*RECORD SET*
+ + + + +
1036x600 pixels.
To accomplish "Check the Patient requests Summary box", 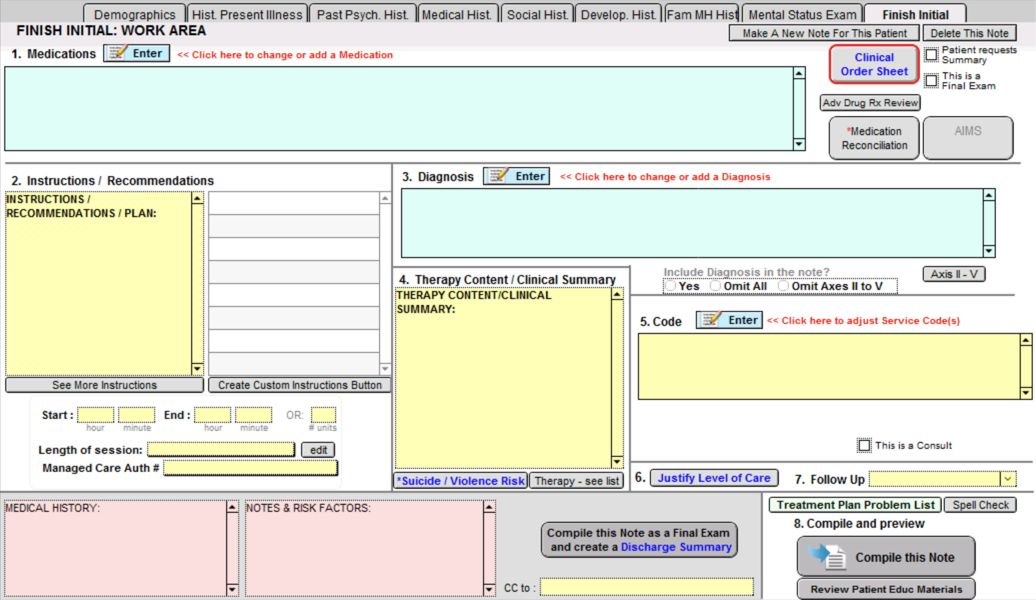I will click(x=932, y=55).
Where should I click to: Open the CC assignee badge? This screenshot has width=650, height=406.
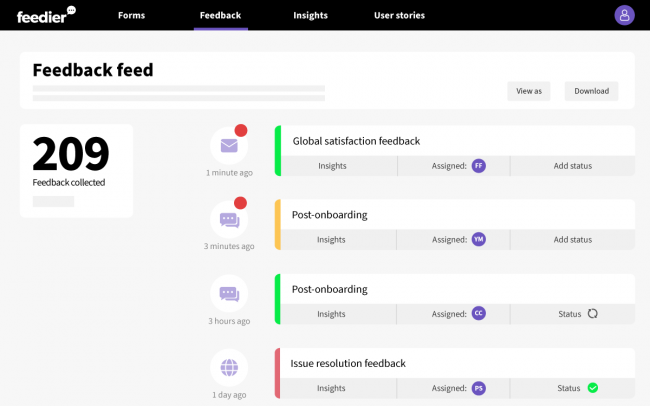pos(479,314)
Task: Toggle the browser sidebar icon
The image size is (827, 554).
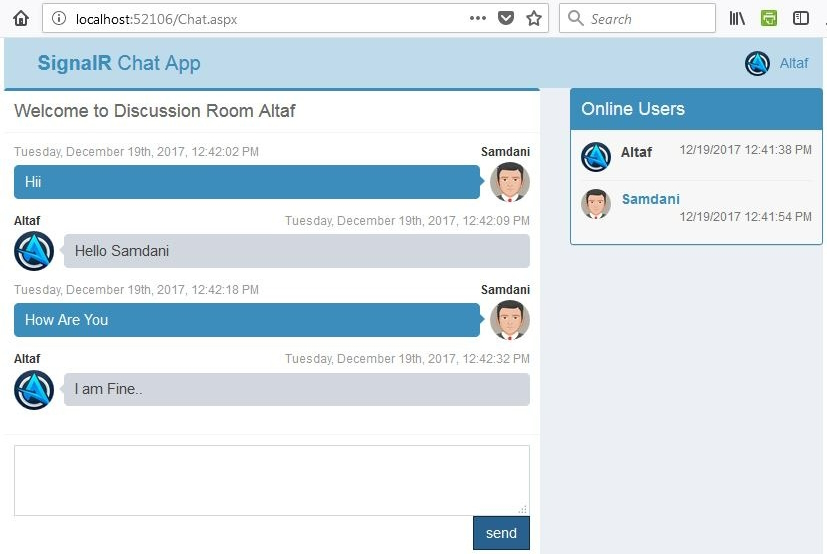Action: [801, 18]
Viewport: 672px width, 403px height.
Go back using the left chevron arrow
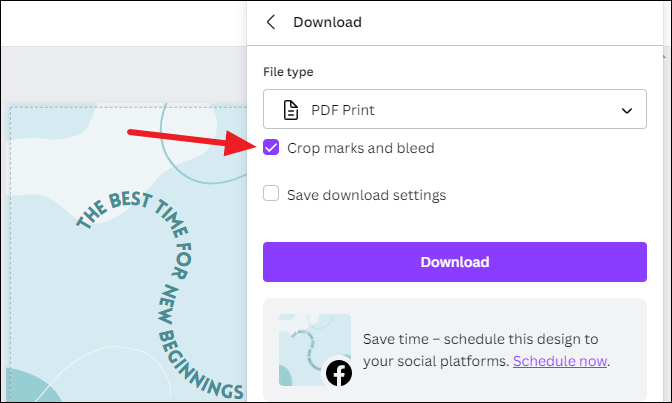(271, 22)
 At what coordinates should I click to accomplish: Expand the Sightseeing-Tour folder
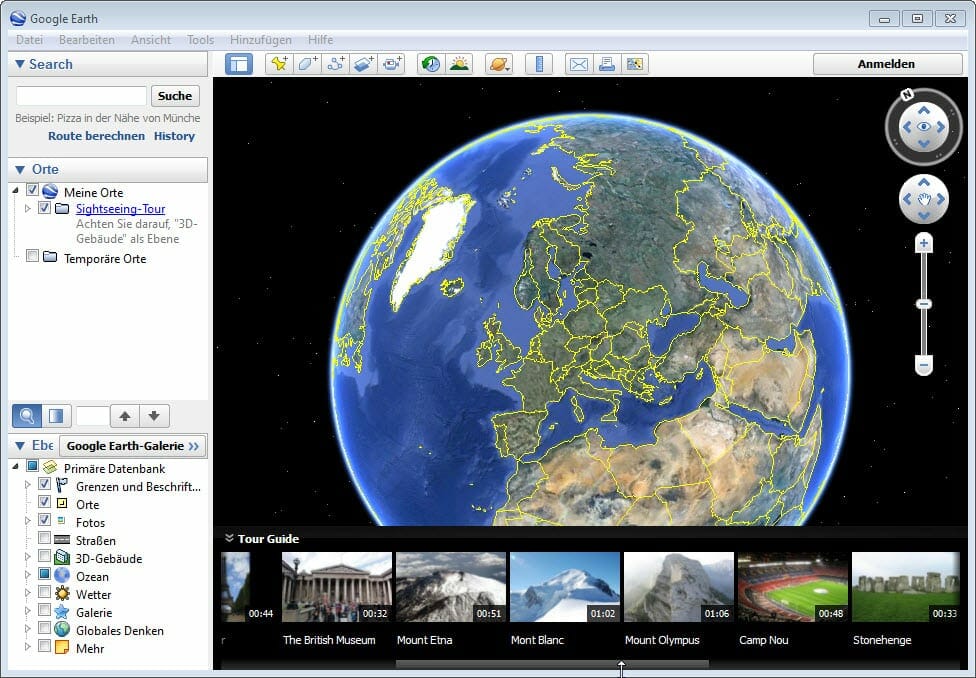click(x=28, y=209)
+ + + + +
*TASK OBJECTIVE*
The answer must consist solely of the lines from the one with "The image size is (827, 554)." through the final line of the data, each reproduced exactly and with pictures omitted.

*ANSWER SECTION*
The image size is (827, 554).
Action: [801, 18]
Viewport: 672px width, 403px height.
Go back using the left chevron arrow
(271, 22)
 At what coordinates should I click to accomplish: Expand the Sightseeing-Tour folder
click(x=28, y=209)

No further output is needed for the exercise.